Problem: Return the part of the passage on COVID-19 restrictions below starting at "Abbott, however, did" and ending at "considered fully inoculated.", copied word for word.

Text provided:
..........

During a press conference Monday, Rochelle Walensky, the director for the Centers for Disease Control and Prevention warned leaders against rolling back restrictions. She cited the fact that the recent nation-wide decline in cases has been stalling and that there has been community spread of the new variants — three of which have been found in Texas, saying:
“With these new statistics, I am really worried about reports that more states are rolling back the exact public health measures we have recommended to protect people from COVID-19,” she said.
“Please hear me clearly: At this level of cases, with variants spreading, we stand to completely lose the hard-earned ground we have gained. These variants are a very real threat to our people and our progress,” she continued.
“Now is not the time to relax the critical safeguards that we know can stop the spread of covid-19 in our communities, not when we are so close.”
Conditions in Texas
While cases have been declining in Texas, like most of the country, there is still a lot of data that makes Abbott’s decision especially concerning.
According to The New York Times tracker, Texas still ranks within the top ten states with the highest weekly cases per capita, reporting a weekly average of just over 7,200. Texas also has more hot-spot counties than any other state, according to Business Insider’s analysis of the Times data, which found that 10 counties have reported more than 100 cases per 100,000 residents on average over the last week.
Notably, that number could be skewed because of the massive drop in the testing due to a recent storm that left millions without power and clean water. In fact, experts have warned that Texas could see more COVID cases in the fallout of the storm because people were forced to shelter together.
Abbott, however, did not focus on any of that in his announcement. Instead, he cited other metrics, noting that nearly 5.7 Texans have been vaccinated. He also pointed to declines in hospitalizations.
But both of these justifications are misleading. While it is true that Texas has vaccinated close to 6 million people, according to the CDC, less than 2 million out of 29 million state residents have received both doses needed to be considered fully inoculated.
Beyond that, the CDC’s latest vaccination report ranks Texas 48th in vaccination rates out of all 50 states. Part of that is tied to the lag the state faced because of the storm, but experts still say this just proves that the state needs to be focus on catching up and vaccinating more people instead of rolling back restrictions.
To that point, public health officials have also pushed back against Abbott’s use of declining hospitalization rates as a rationale for his reopening plans. They warned that current hospitalization declines are already slowing and could reverse, and that will only get worse with reopenings.
Other States Reopen
Texas, however, is not the only state that has rolled back restrictions lately, or even just in the past 24 hours.
On Tuesday alone, the governors of Louisiana and Michigan as well as the mayors of Chicago and San Francisco all announced that they would be easing some restrictions on businesses and/or the capacity at which they operate.
Right after Abbott’s announcement, Mississippi Gov. Tate Reeves (R) made a nearly identical one with an even shorter timeline. In a tweet, he said that starting Wednesday, he would lift all county mask mandates and allow businesses to “operate at full capacity without any state-imposed rules.”
Starting tomorrow, we are lifting all of our county mask mandates and businesses will be able to operate at full capacity without any state-imposed rules. Our hospitalizations and case numbers have plummeted, and the vaccine is being rapidly distributed. It is time!

..........

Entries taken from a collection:
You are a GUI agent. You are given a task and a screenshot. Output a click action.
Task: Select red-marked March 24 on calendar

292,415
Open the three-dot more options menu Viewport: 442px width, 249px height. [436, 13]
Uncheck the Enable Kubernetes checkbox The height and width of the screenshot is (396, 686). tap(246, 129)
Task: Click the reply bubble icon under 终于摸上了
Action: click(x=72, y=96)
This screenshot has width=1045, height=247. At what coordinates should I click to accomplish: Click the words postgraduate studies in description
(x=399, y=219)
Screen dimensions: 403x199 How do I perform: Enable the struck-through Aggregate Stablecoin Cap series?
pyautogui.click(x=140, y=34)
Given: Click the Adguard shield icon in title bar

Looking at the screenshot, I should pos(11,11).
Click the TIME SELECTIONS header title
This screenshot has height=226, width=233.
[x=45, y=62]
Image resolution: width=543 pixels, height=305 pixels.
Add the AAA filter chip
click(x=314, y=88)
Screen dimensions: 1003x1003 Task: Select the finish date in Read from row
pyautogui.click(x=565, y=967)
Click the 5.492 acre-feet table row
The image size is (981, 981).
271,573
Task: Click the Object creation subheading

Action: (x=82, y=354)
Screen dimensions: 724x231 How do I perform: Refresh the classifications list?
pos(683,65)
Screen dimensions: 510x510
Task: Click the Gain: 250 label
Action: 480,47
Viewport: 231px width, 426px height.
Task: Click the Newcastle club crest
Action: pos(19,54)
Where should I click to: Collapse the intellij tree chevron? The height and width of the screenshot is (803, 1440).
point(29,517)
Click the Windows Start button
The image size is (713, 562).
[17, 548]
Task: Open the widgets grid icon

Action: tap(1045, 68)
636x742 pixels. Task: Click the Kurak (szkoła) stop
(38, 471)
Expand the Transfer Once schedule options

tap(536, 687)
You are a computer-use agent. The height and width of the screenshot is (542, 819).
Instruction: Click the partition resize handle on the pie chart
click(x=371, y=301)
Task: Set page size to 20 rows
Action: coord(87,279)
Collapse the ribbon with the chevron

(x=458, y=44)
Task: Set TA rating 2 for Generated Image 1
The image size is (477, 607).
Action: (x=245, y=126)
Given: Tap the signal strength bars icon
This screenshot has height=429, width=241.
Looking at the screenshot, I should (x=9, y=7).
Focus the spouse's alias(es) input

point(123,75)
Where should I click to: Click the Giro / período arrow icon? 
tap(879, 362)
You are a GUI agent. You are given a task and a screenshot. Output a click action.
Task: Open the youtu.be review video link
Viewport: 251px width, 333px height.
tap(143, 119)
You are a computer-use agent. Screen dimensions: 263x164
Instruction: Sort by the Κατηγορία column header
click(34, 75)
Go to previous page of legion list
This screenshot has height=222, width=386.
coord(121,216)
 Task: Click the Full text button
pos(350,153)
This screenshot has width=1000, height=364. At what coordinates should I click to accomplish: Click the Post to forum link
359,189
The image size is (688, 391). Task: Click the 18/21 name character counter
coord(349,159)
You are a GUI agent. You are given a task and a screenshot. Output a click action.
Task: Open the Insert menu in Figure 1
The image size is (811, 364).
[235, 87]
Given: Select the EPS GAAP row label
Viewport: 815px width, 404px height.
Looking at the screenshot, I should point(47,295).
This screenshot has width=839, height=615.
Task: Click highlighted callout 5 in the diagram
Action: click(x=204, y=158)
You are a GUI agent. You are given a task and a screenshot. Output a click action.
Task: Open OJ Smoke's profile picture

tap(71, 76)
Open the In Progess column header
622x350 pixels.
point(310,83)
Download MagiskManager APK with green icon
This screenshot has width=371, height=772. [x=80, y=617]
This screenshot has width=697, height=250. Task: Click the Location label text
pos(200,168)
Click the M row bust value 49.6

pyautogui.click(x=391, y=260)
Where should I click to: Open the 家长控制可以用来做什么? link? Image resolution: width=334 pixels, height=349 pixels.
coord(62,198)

..........

The answer:
Abbott, however, did not focus on any of that in his announcement. Instead, he cited other metrics, noting that nearly 5.7 Texans have been vaccinated. He also pointed to declines in hospitalizations.
But both of these justifications are misleading. While it is true that Texas has vaccinated close to 6 million people, according to the CDC, less than 2 million out of 29 million state residents have received both doses needed to be considered fully inoculated.